La recente riforma della legge penale ha introdotto i cosiddetti “dispositivi informatici”, altresì noti come trojan di Stato, aprendo la strada a nuovi inquietanti scenari relativi alla privacy dei cittadini italiani. Anche se la legge pone dei limiti ben precisi sul loro utilizzo, ci sono parecchie zone d’ombra che dovranno essere ” illuminate” da decreti correttivi.

Al momento non sono note le modalità di realizzazione dei trojan di Stato che dovranno essere prodotti da aziende certificate e in qualche modo affiliate alla magistratura. In questo modo si eviterebbero influenze esterne che potrebbero contribuire a togliere credibilità alle istituzioni.

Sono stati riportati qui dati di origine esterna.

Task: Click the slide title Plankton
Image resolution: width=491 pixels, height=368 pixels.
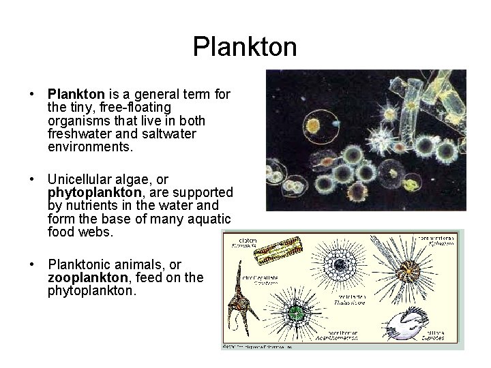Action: click(x=245, y=47)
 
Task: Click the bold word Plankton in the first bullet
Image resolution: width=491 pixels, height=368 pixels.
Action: click(x=76, y=95)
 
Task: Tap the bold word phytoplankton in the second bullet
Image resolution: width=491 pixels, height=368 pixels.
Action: click(x=91, y=193)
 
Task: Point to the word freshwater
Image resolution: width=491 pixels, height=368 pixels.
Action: click(x=80, y=134)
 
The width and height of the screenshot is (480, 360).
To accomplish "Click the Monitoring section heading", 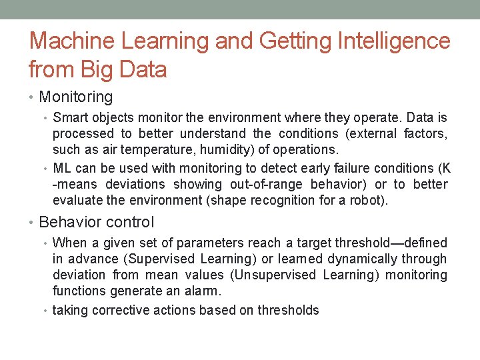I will pos(76,97).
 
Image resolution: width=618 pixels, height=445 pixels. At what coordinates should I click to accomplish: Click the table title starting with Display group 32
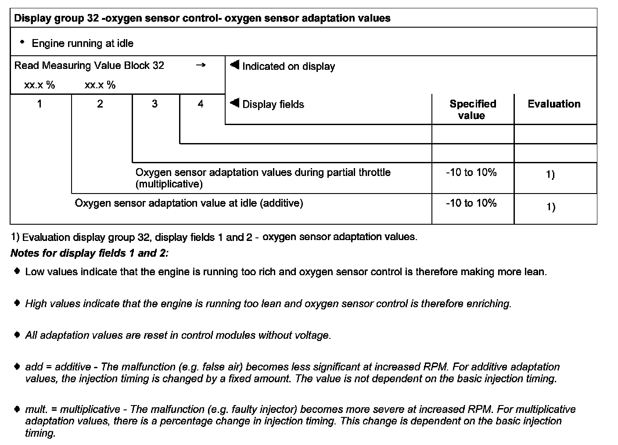click(202, 18)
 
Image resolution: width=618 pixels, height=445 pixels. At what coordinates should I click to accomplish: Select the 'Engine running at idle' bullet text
click(83, 43)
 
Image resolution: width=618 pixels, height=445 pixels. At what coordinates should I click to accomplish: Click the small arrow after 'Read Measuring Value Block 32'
click(201, 65)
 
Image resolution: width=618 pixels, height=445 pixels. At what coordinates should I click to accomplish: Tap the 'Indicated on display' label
click(288, 67)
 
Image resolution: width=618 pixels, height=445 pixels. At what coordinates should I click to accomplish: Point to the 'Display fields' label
click(273, 104)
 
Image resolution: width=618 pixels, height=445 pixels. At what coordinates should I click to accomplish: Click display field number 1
click(40, 104)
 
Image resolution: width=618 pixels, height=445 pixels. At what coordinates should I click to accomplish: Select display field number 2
click(100, 104)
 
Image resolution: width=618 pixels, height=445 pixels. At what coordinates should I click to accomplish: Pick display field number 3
click(154, 104)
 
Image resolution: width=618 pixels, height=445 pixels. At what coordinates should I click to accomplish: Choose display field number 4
click(201, 104)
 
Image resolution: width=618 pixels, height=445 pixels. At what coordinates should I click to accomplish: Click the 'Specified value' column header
click(472, 110)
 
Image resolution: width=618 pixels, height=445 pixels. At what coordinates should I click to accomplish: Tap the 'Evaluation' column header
click(554, 104)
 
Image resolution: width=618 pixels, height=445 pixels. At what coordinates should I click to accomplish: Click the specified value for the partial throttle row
click(471, 172)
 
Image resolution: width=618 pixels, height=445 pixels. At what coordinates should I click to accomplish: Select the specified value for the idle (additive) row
click(471, 203)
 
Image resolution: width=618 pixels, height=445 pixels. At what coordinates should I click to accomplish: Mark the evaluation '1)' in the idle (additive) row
click(550, 207)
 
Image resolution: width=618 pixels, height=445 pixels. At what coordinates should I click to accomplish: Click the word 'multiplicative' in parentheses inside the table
click(169, 184)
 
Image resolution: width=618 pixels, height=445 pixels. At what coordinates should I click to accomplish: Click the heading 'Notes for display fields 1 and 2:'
click(90, 253)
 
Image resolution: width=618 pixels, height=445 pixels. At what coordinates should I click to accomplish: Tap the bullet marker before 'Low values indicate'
click(17, 271)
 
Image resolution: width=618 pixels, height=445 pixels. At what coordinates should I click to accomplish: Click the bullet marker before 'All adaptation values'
click(17, 335)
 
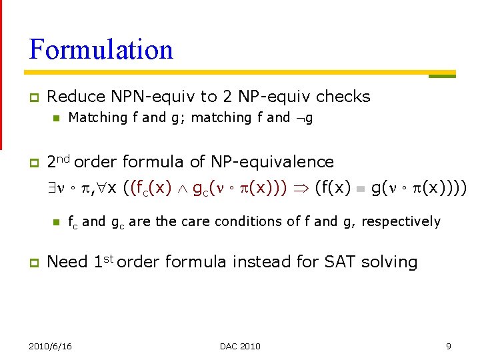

È inoltre previsto il deposito del codice sorgente dei trojan, permettendo così alla difesa di accedere ai dati raccolti dalla magistratura prima dell’inizio dei procedimenti penali. Quello che però non è chiaro è quali saranno i limiti dei malware prodotti: potranno accedere a qualsiasi contenuto dello smartphone?

Come andranno a impattare sulle prestazioni degli smartphone? Come potremo sapere se le intercettazioni conterranno informazioni che esulano dalle indagini? E come verranno trattate le informazioni così raccolte? La scarsa discussione nelle aule del Parlamento, avvenuta in seguito alla decisione di porre la fiducia su testo della legge, ha suscitato molte critiche da parte di esperti e associazioni, che sperano in una serie di decreti correttivi.

Sono davvero tanti i dubbi sollevati dalla legge e starà alle istituzioni chiarirli e fornire i necessari chiarimenti per rassicurare i cittadini.